SQL Server Machine Learning Services - Overview and combat (turn)

The original post address: https://d-bi.gitee.io/sqlserver-ml-services/

New Year's articles, go to the old and welcome. In this article, both old also new. Old lies, SQL Server machine learning services is a new feature in Microsoft SQL Server 2016 introduced in respect of, but it was only supports R language, also known as "R Server", in SQL Server 2017 and later versions, provided support for Python, so now known as "machine learning services (machine learning service)" function since the release date has been more than two years, and therefore this is not a new feature. The new place is that, since the release of this feature very little information from the country, on the one hand using an older version of SQL Server users are still many, many people on the other hand is a lack of understanding of the function, however, the machine learning algorithm data can be the depth of excavation, that makes sense for very large enterprise BI intelligence, the AI is also the company's future integration into the BI business intelligence general direction.
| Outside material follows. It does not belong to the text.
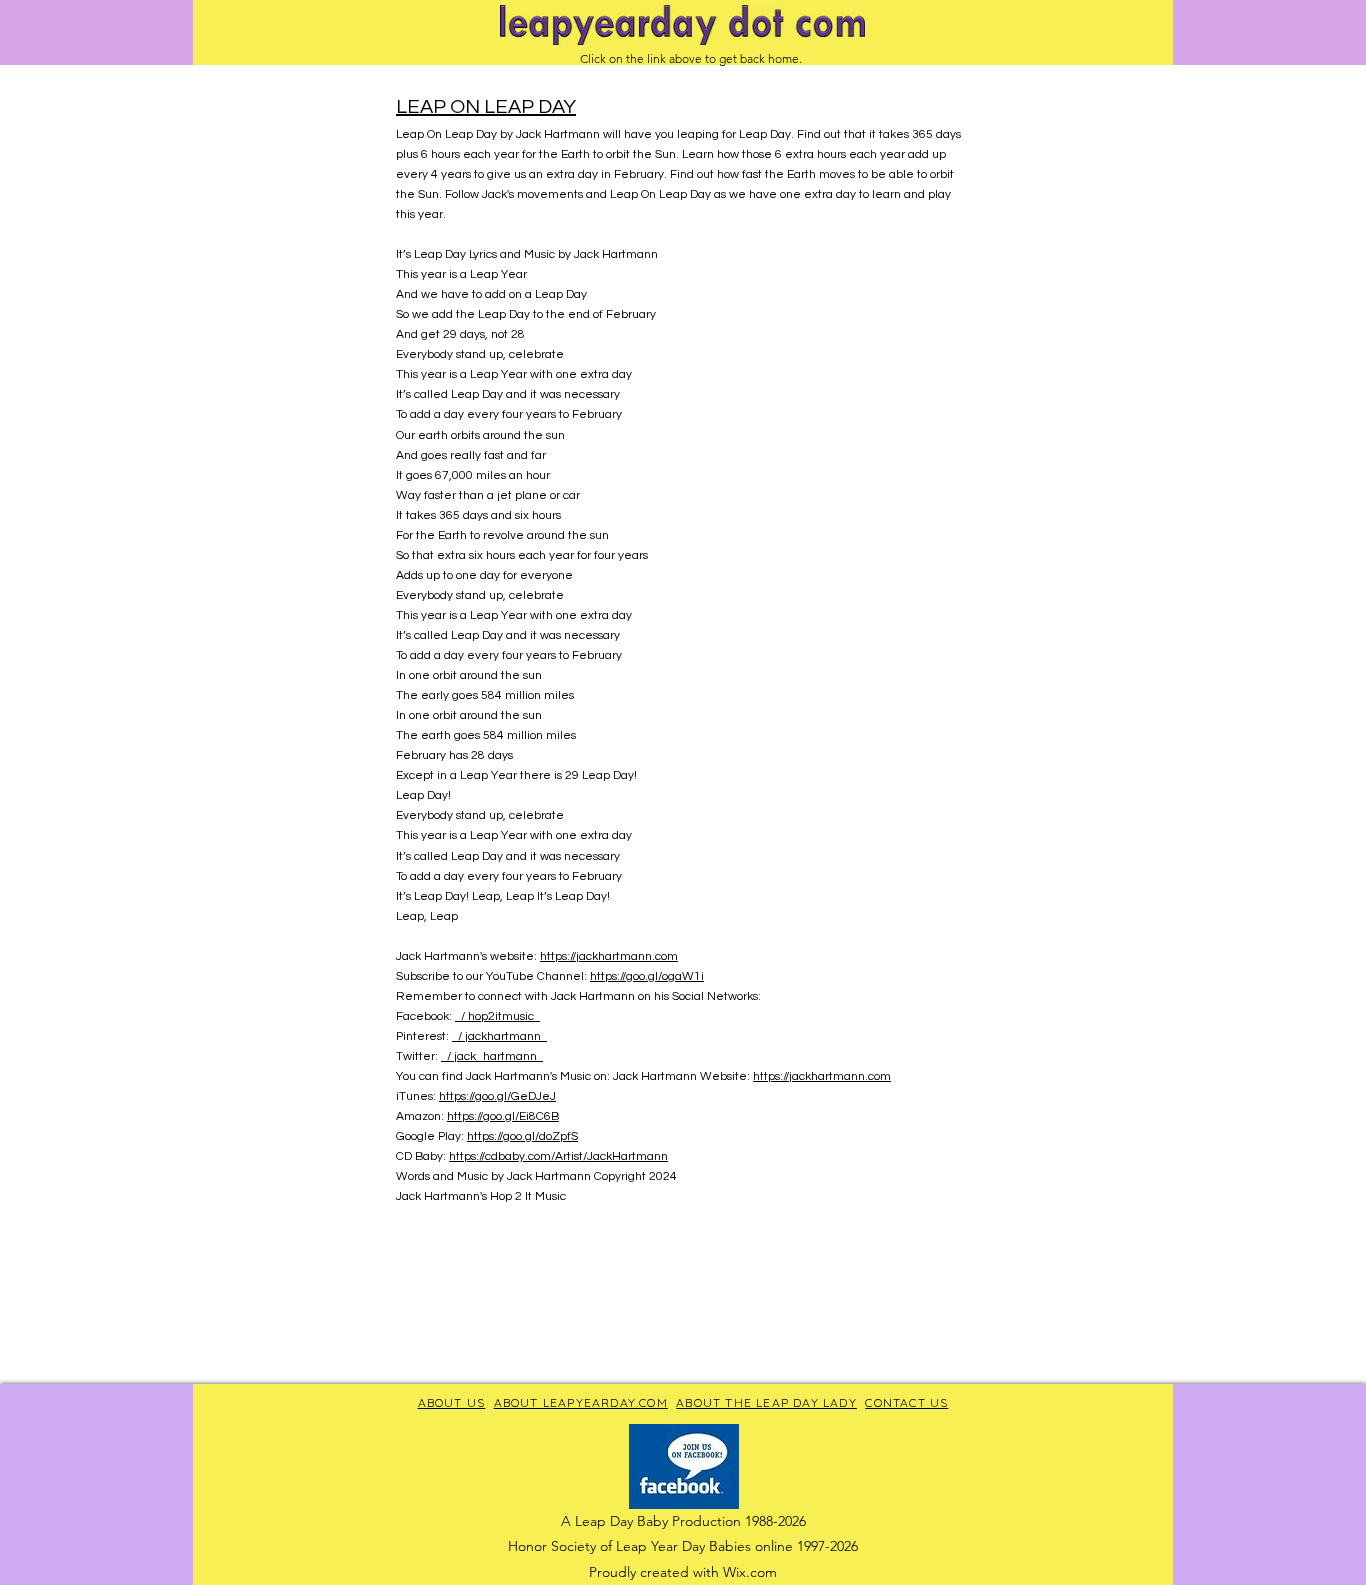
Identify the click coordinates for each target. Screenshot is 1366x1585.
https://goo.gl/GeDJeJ (497, 1096)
Here Insert Picture Description

This article begins with an explanation of machine learning services (in Python for example) the concept of the meaning and application of its basic principles, talk about issues related to its simple installation and deployment, will eventually provide a tutorial to explain its specific application method.
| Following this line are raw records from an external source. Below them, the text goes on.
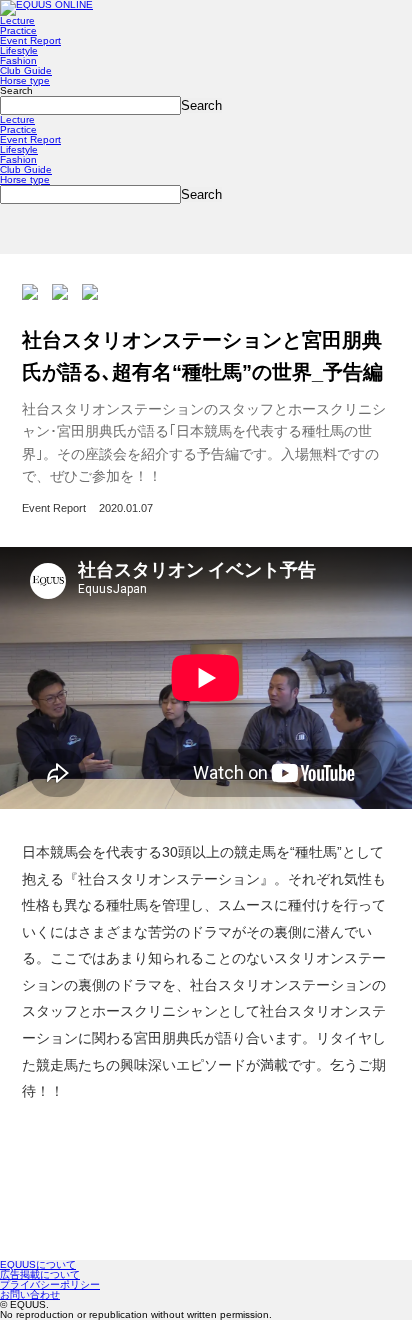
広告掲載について (40, 1274)
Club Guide (26, 70)
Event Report (30, 40)
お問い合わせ (30, 1294)
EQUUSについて (38, 1264)
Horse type (25, 80)
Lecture (17, 20)
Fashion (18, 60)
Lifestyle (19, 50)
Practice (18, 30)
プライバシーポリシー (50, 1284)
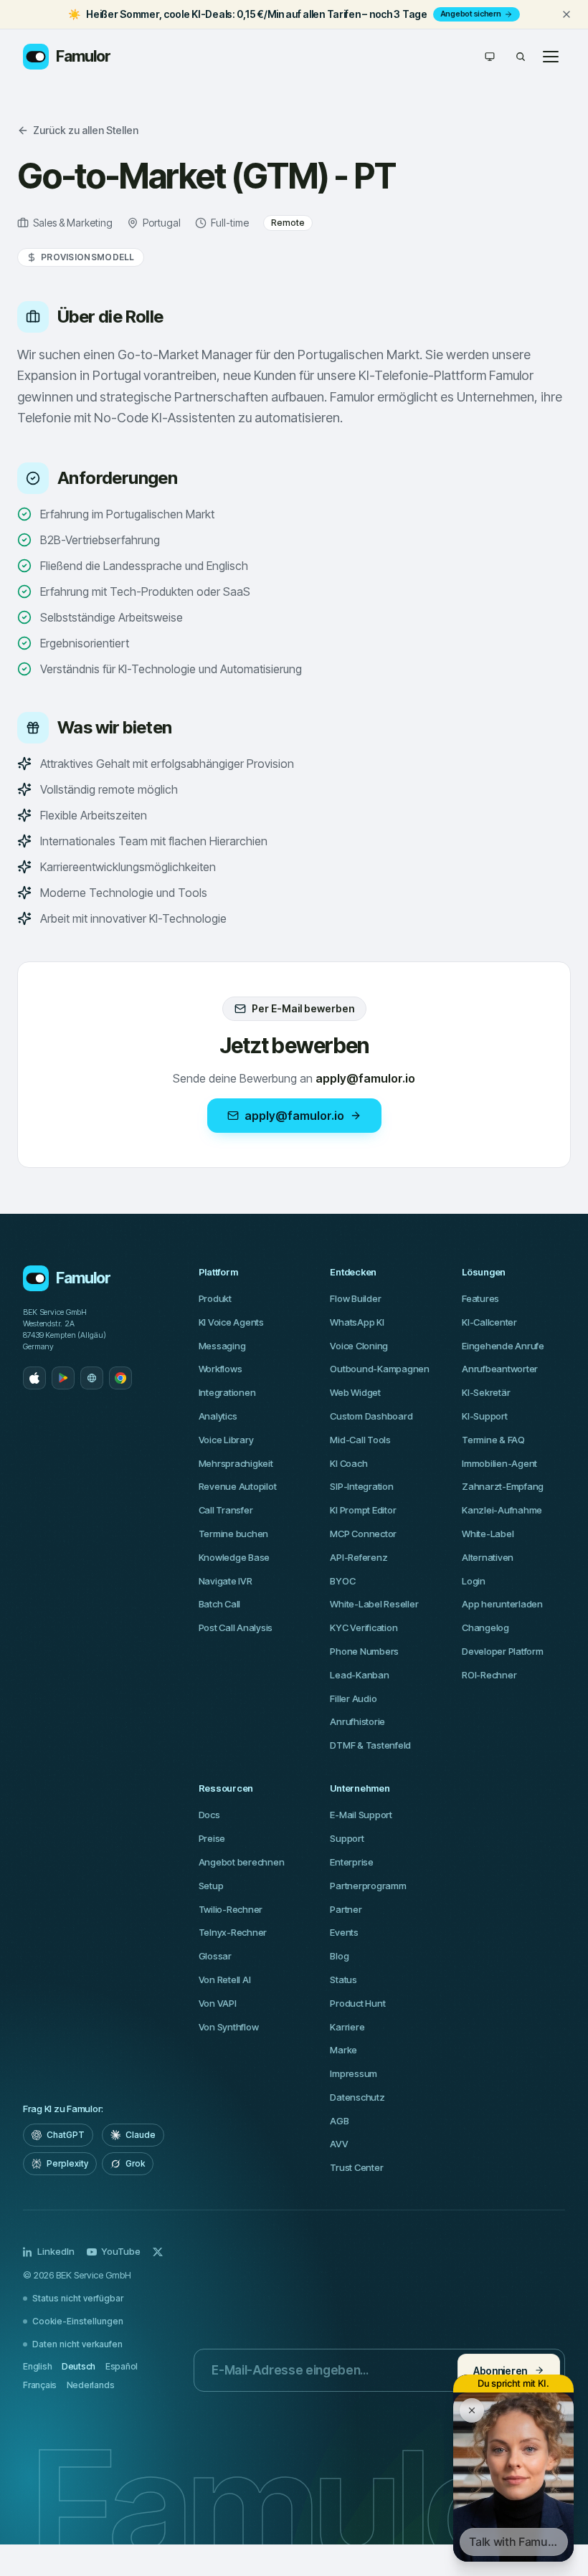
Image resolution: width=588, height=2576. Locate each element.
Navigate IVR (225, 1581)
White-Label (487, 1533)
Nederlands (91, 2385)
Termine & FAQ (493, 1439)
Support (347, 1838)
What is Machine Learning Services?

Machine Learning Services is a new feature available in SQL Server, which allows the user in SQL Server, using stored procedure calls R or Python script data processing, training and deployment of machine learning models. In layman's terms, the SQL Server database data can be transferred directly to the modeling process, and Python, the Python is good results can be returned to the SQL Server database (this is further described below), this SQL Server integrated manner Python powerful learning algorithms in terms of data processing and machine, and all operations are done internally in SQL server (so this is also different from the stand-alone version of SQL server machine learning server ).

(Note: SQL Server 2019 also provides support for Java, but does not belong to machine learning service, ignored here)

Why use machine learning service?

To here, some readers may ask, even without the use of machine learning service, Python can still use some libraries (such as sqlalchemy) to achieve access and write-back data (such as from a database in this article ), you can still take advantage of powerful algorithms Python library forecast data and writes the result back to the database, then why should the use of machine learning services? In fact, this is different, because the machine learning using the SQL Server service, can bring the following advantages:

  • Recyclability. Python scripts stored procedure containing the trained model can be serialized in a single value stored in the entity table, as long as the model can be debugged reused when needed later. For example, you can offer to other applications (such as SSIS) or other stored procedure continues to call, deployed to the production environment, regularly perform data mining.
  • Scalability. SQL Server service uses machine learning Anaconda release, built-in rich Python library, you can also install third-party frameworks, such as TensorFlow and scikit-learn.
  • safety. This feature is the location where the data in the run scripts, without going through the network to transfer data to other servers. Trusted by executing the scripting language in the management of SQL Server security framework, a database administrator can allow data while maintaining the safety of mining engineers access to enterprise data.
  • You can monitor sex. You can use reports to monitor the implementation of the Python is provided by Microsoft or self-designed (SSMS regarding the installation of this report ).
  • Integration with BI tools. Parameter values stored procedure can be passed to Python, which means using SSRS (or Power BI Report Builder report) built in, users can adjust the parameters of the machine learning algorithm, will show a tuning algorithm model and results automation. Such as using multiple linear regression forecast sales data, the model is optimized by adjusting the different parameters in the model (for this, if you use Power BI,  this article provides use cases modeling and tuning DAX)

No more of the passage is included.